En moyenne, le débourrement du pommier survient au même moment que l’apparition des premières spores (ascospores) de la tavelure du pommier. Mais cette coïncidence est loin d’être parfaite. Les ascospores sont parfois prêtes à l’éjection 3 semaines avant et jusqu’à 3 semaines après le débourrement selon les années et les localités.
L’accumulation hâtive des spores a pour conséquence que la première pluie suivant le débourrement provoque une éjection plus intense et donc souvent une infection plus grave qu’attendue et dont on ne se méfie pas assez. Historiquement, les “années à tavelure” commencent par des spores précoces.
Mieux vaut prévenir que guérir :
Les traitements fongicides ne sont pas utiles avant l’apparition des premières feuilles (stade débourrement), mais c’est actuellement un bon moment pour finaliser la préparation de votre pulvérisateur. Ne planifiez pas en fonction de « sauter » le premier traitement de l’année, surtout dans les vergers avec un historique de problèmes.
Broyage de la litière et urée en complémentarité :
Le broyage des feuilles de la litière avant le début de la saison permet de détruire une grande partie des spores qui sont à l’origine des infections de tavelure au printemps. En principe, l’application d’urée au sol a le même objectif, mais les résultats sont moins « visibles » puisque la dégradation de la litière prend plusieurs jours. Selon l’équipement disponible, il peut être techniquement plus simple de broyer au centre des rangées et appliquer l’urée sur le rang. Dans les deux cas, l’effort investi pour rejoindre un maximum de feuilles est déterminant.
La recette à pulvériser :
Pour l’urée, le traitement « classique » est fait avec une solution de 50 kg par hectare dans un volume d’eau suffisant pour dissoudre l’urée. Il est possible de dissoudre 50 kg d’urée dans aussi peu que 75 litres d’eau à 0 °C, mais c’est plus facile avec les volumes usuels (ex. : 250 l/ha). La préparation est donc facile à faire à n’importe quelle température. L’efficacité est proportionnelle à la quantité d’urée appliquée; diminuer la quantité d’urée par hectare diminue l’efficacité de la technique. À 50$/ha, c’est pas cher et la fertilisation est en “prime”.
Pour les traitements au sol, vous pouvez l’appliquer avec votre pulvérisateur conventionnel de deux manières : soit en utilisant seulement les jets du bas ou, mieux, en branchant une simple rampe horizontale (style herbicide) avec des buses qui couvrent toute la largeur de la rangée.
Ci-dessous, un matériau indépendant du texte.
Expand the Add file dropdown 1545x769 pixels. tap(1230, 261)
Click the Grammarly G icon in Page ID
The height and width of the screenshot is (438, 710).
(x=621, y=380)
Il est également possible d’utiliser votre pulvérisateur d’herbicide et de le modifier pour couvrir plus large. Cette dernière solution est moins intéressante parce que le réservoir est souvent trop petit. L’objectif est de bien couvrir la zone où l’on trouve les feuilles de litière, souvent le long du rang. L’application d’urée après le déchiquetage donne les meilleurs résultats. Évitez d’appliquer l’urée juste avant une pluie. Comme l’urée est très soluble, elle serait alors rapidement éliminée par ruissellement. Cependant, le temps de contact requis entre l’urée et les feuilles de litière pour maximiser l’efficacité n’a pas été étudié spécifiquement. L’urée appliquée à la volée en granules n’est pas absorbée également par la litière et n’est donc pas aussi efficace.
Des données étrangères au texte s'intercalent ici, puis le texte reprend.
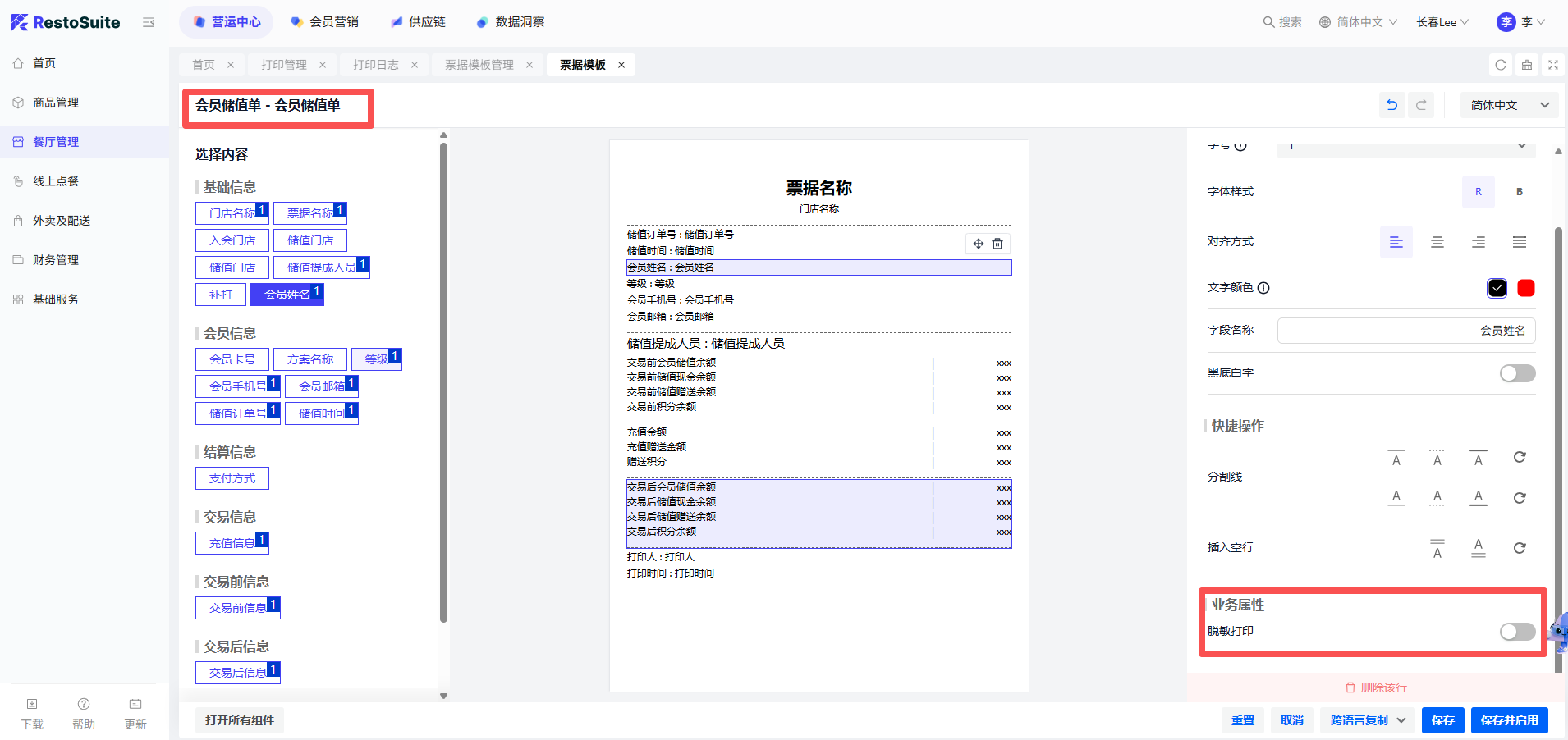Choose the red text color swatch

tap(1525, 288)
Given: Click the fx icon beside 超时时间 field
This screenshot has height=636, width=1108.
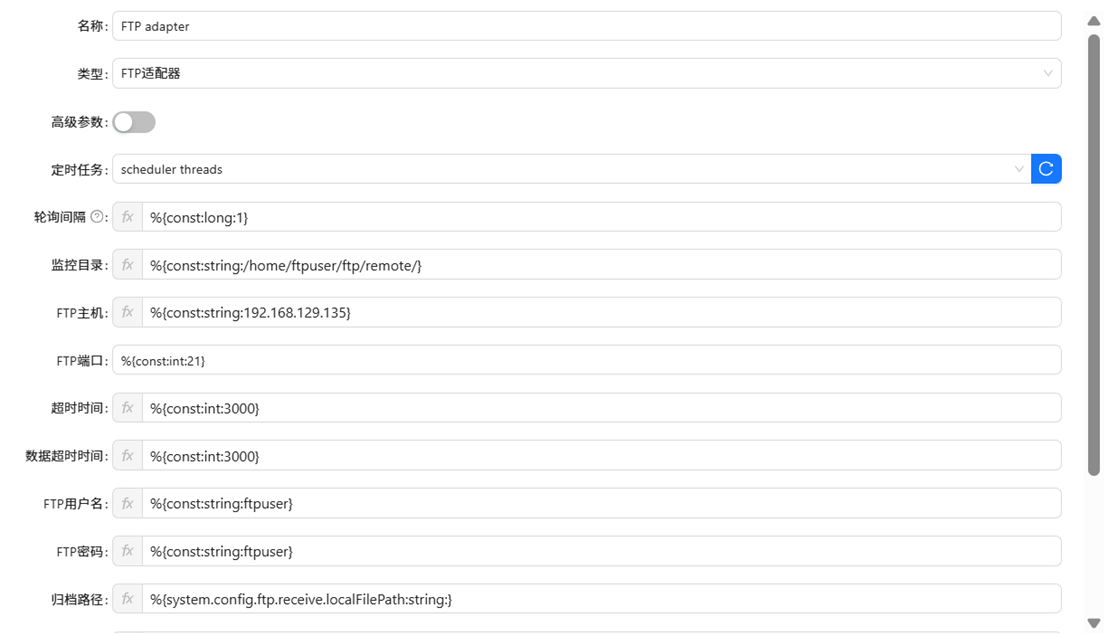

Urée au débourrement comme source d’azote :
Comme l’azote appliqué au sol n’est pas immédiatement disponible pour l’arbre, il est préférable d’appliquer l’engrais le plus tôt possible en saison. L’application de 50 kg/ha d’urée au stade débourrement donne 23 unités d’azote assez tôt pour que l’arbre en bénéficie au moment opportun. Les autres formes d’azote appliquées au sol plus tardivement sont assimilées trop tard pour l’arbre et peuvent entrainer différents problèmes. L’azote appliqué au sol sous forme de nitrate n’a aucun effet sur la tavelure.
Les traitements d’urée foliaire peuvent combler une partie des besoins en azote de l’arbre après le stade débourrement et sont partiellement efficaces contre la tavelure. Consultez la fiche sur la fertilisation et la phytoprotection pour les détails.